ジーンズ大手エドウインは29日、裁判によらずに第三者が仲介して再生を図る「裁判外紛争解決手続き」(事業再生ADR)が成立したと発表した。
約230億円の債権放棄(借金の棒引き)を受け、伊藤忠商事の完全子会社となって再建を目指す計画が銀行団に了承された。証券取引の失敗で巨額損失が発覚して以来、2年弱で経営再建が進むことになった。
創業家の常見修二社長は退任し、伊藤忠から後任社長を派遣する。伊藤忠はエドウインが実施する約100億円の増資を引き受け、360億円を融資するなど財務面でも支援する。
エドウインの13年5月期の決算は、売上高が約499億円、本業のもうけを示す営業利益が約74億円と堅調だ。「経営問題が表面化した後も人気は衰えていない」(都内のジーンズ店店長)という。(読売新聞 5月29日)

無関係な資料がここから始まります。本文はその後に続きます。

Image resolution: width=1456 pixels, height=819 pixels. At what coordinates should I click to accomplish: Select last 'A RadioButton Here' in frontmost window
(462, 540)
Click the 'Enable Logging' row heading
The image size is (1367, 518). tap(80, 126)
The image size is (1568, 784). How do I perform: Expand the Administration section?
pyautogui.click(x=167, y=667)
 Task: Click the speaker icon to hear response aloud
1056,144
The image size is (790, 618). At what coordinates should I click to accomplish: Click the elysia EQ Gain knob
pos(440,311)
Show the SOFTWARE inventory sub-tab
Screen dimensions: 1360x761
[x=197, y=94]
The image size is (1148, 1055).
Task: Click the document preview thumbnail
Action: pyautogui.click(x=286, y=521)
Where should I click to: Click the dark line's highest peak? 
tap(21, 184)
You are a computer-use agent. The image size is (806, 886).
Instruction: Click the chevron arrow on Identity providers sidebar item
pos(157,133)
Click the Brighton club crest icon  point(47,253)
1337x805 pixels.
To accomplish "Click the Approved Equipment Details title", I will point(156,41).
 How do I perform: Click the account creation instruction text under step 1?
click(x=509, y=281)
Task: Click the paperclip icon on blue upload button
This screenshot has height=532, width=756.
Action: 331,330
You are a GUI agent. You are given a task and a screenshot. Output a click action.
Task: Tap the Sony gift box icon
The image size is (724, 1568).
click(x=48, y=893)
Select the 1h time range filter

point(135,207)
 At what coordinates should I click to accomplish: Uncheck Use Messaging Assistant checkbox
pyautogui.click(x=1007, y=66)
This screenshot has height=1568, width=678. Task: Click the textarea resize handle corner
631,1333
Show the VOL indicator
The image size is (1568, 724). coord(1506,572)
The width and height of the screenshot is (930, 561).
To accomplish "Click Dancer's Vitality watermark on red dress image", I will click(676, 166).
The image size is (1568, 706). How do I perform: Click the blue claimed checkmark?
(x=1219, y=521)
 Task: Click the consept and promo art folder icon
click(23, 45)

商品力が消費者に支持されているのに、証券取引の失敗で躓くとは、つくづくモッタイナイ。かつて財テクという言葉が流行ったときには、金融取引で稼がない企業は時代遅れとも言われたが、バブル崩壊で今度は本業回帰が喧伝され、ネットバブルでふたたび投資熱が沸き起こった。
資産の有効活用は当然の施策だが、金融商品でなく、商品開発や人材育成などに投資すればよい。要は本業への投資である。
何ゆえに自社は存在するのか、社会にいかなる価値を提供するのか、社会をどうしたいのか。当たり前のことだが、理念を実現させる手段として事業は位置づけられなければならず、そこには、金融取引で浮利を追いかける余地などあるまい。
金融機関からどんなアプローチを受けようと、理念の実現に真っすぐであればブレることはない。これは、机上の空論でなく現実である。